I’ve been very irregular with the blogging over the past couple of months and I don’t see that changing in the near future. That’s not to say I haven’t written stuff…I have, some, just nothing I would care to share with anyone and nothing that seems to resonate with my blog title at this time. And so I’ve hidden myself away from from the Blogosphere and buried myself in books (The Armand Gamache series by Louise Penny which has grown on me), and Midsomer Murders DVDs (an old favorite & highly recommended for fans of Brit Whodunits :)). But here I am and what’s the first thing I see when I open my Dashboard – No Spam! You know something’s terribly wrong when even the Spammers leave! So consider this a desperate post from a stricken blogger, a frantic plea to all the spammers out there…do not abandon ship! Not yet! Never 😛
I’ve always tried to be optimistic and look at the bright side and I think I do a fairly decent job of it for the most part. Lately that’s just become not so much more difficult as exhausting. That’s what I feel most of the time now…exhausted. Exhausted from the constant bickering at home over trivial issues, from watching the people I love fade away and worse become unrecognizable when all I can do is watch, from the incessant rains that hide the Sun for days on end (how I yearn for a glimpse of sunshine!). You guessed it…just a general atmosphere of doom & gloom that I can’t quite seem to shirk. What’s worse is, it isn’t a good time for Photography (not in this light or lack thereof!), and that’s really pissing me off! Not the best time for Happy thoughts eh? I enjoy my time alone with the camera…it’s become rather an obsession akin to meditation actually. Early mornings, sitting on the porch, lens in hand…Me and the birds. That’s Bliss 🙂 You know how it is when you don’t start the day well don’t you? Everything sucks! The only thought that keeps me going is that this is a phase (a familiar one too!), and that the only way left is up! There…managed to squeeze out the one Happy thought. Perhaps the tide is turning?
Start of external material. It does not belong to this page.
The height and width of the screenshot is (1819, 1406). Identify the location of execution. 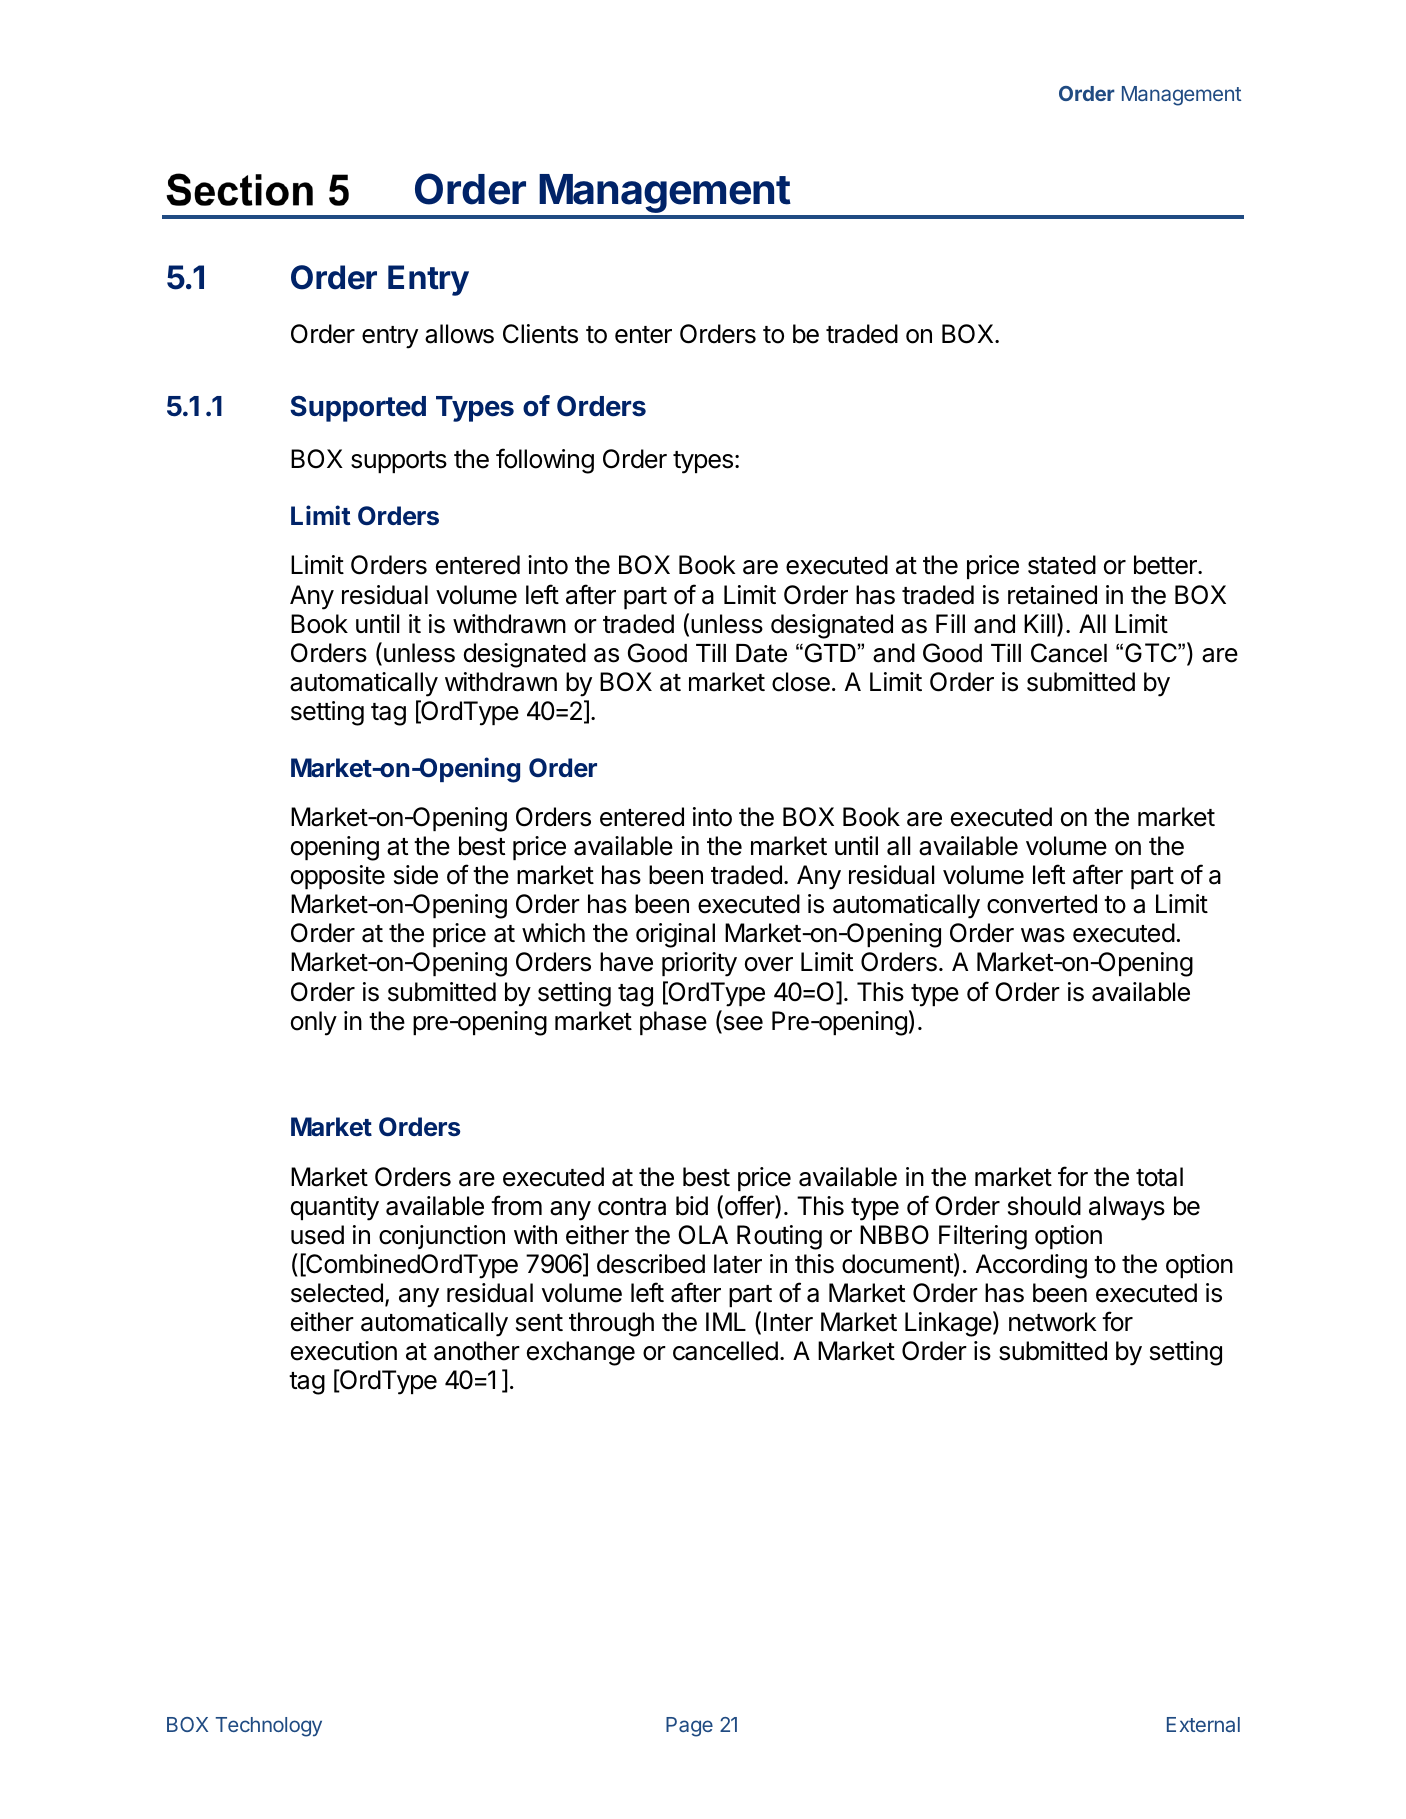
(344, 1351).
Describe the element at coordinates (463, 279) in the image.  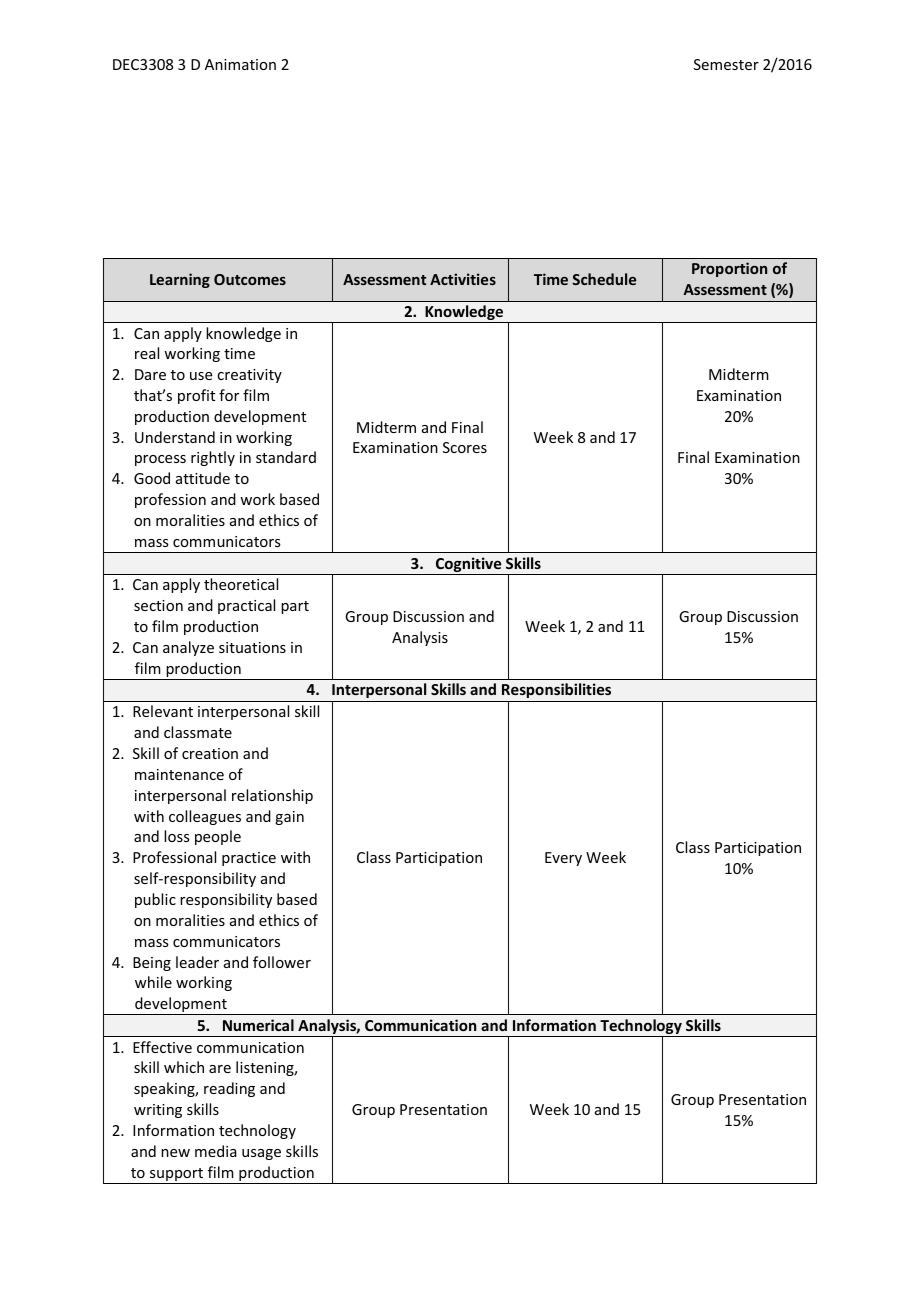
I see `Activities` at that location.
Yesterday, after a long time, a poem came to me. A Happy poem I mean. One that didn’t make me want to dismiss the words, into the dark corners of my brain and hope they’d forever vanish into that particular abyss! Like most Happy things these days it’s courtesy Ishaan :), who always manages to be exasperating, annoying and uplifting, all at the same time! Although I don’t see why I should be surprised…he has an excellent teacher 😉
So, this is me, trying once again to write myself into Happiness and what do you know…once again, seems to have worked 🙂 For now. It seemed appropriate to call this one ‘Happiness’, but suggestions are welcome 🙂
Head bowed and eyes shut,
Deeply I inhale the familiar fragrance.
Part honeysuckle, part coffee,
A little drool, part toffee!
It envelops and lingers,
Around the curves of my face.
Clings to the hollow in my throat,
A halo around my head,
And delves into the depths of my heart,
Settling there, its rightful home.
Warm, welcoming and human,
Made from dewy eyelashes and tousled hair,
From pixie ears and salty tears.
It is the scent of my flesh and of the earth,
Everlasting, ethereal, bewitching.
It is mine. My own scent of Happiness.
Head bowed and eyes shut,
Deeply I inhale the familiar fragrance!